What to do
**A)** Translate this sentence from the Philips earnings article into French: "Lower demand in the consumer, construction and automotive markets was having an impact, and Philips would have to act swiftly to minimise the effect of the global downturn on its profitability, said the statement."
**B)** Carry on the news article about Philips and its 2010 earnings target, picking up after its final sentence.

Text segment
Thursday December 4, 09:36 AM
Philips may no longer meet 2010 earnings per share target
AMSTERDAM (AFP) - Dutch medical and consumer electronics giant Philips (Amsterdam: PHI.AS - news) said Thursday it no longer expected to meet its target of doubling earnings before interest, tax and amortisation (Ebita) per share by 2010.
"The continually deteriorating economic environnment means that the company no longer expects to be able to realise this goal," said a statement from the company, which announced last month it would cut about 1,600 jobs.
"The speed and ferocity by which the weakening economy is affecting demand in key markets is now also taking its toll on the financial performance of Philips," said the company's chief executive officer Gerard Kleisterlee.
Lower demand in the consumer, construction and automotive markets was having an impact, and Philips would have to act swiftly to minimise the effect of the global downturn on its profitability, said the statement.

Data extract
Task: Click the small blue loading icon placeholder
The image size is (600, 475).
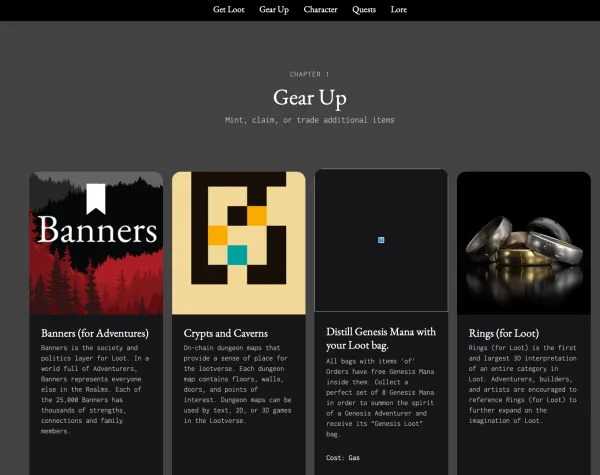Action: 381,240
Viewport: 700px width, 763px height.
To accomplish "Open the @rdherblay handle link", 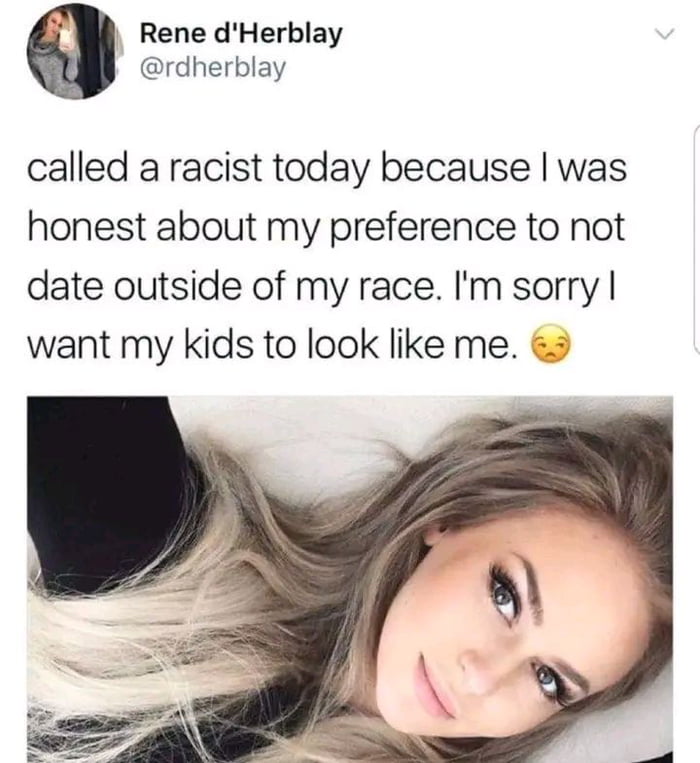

Answers given
**A)** La baisse de la demande sur les marchés de la consommation, de la construction et de l'automobile avait des répercussions, et Philips devrait agir rapidement pour réduire au minimum l'effet du ralentissement mondial sur sa rentabilité, précisait le communiqué.

**B)**
"The downturn we see now is without recent comparison and is developing much faster and deeper than expected," said Kleisterlee.
The company said it expected to spend an extra 110 million euros (about 139 million dollars) on measures to reduce costs and protect margins, bringing total restructuring charges for the fourth quarter to 340 million euros.
It would also write down about 1.1 billion euros on the value of its current financial holdings -- mainly in LG Display and NXP in the last financial quarter.
Philips had reported net income of 357 million euros in the third quarter, 7.8 percent higher than the previous quarter and operational earnings of 128 million euros.